When used in a financial context, the term “naked position” makes reference to a sale made by a trader of an option contract, but the trader does not hold a position in the underlying security – which would offer some protection in the event of a downward shift in price. Sales from a naked position are usually considered extremely risky, in part because it is theoretically possible for this type of sale to bring an unlimited loss! For this reason, many brokerages will not permit traders without significant experience to make this kind of a transaction.
As an example, consider the hypothetical current price of a company to be $10. Suppose a trader sells ten call options with a strike price of $20 for $55 per contract (usually 100 shares). There will usually be a quote, in this case $0.55, so each contract sells for $55 ($0.55 x 100 shares). The option writer in this case is able to collect $550 (($0.55 x 100) x 10), and he or she is allowed to keep that premium – assuming the price closes below the $20 strike price.

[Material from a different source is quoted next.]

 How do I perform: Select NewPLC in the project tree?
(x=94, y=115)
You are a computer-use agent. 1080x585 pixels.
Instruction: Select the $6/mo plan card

But in the event that the company publicizes exciting news about some new products, and the price soars to $45, the option writer with a naked position is in a sudden predicament because he or she does not actually own the shares. The option writer must now purchase the shares for the new price of $45, and sell them to the purchaser of the option at the $20 strike price. This means that the option writer is on the hook for an amount equal to the difference between the market price and the strike price times 1,000 (or the number of shares in 10 option contracts), less the amount received from the sale of the options (($45 – $20) x 1,000) – 550 = $24,450).
Because of the possibility of these kinds of heavy losses, individual traders should take great care when considering the placement of this type of trade.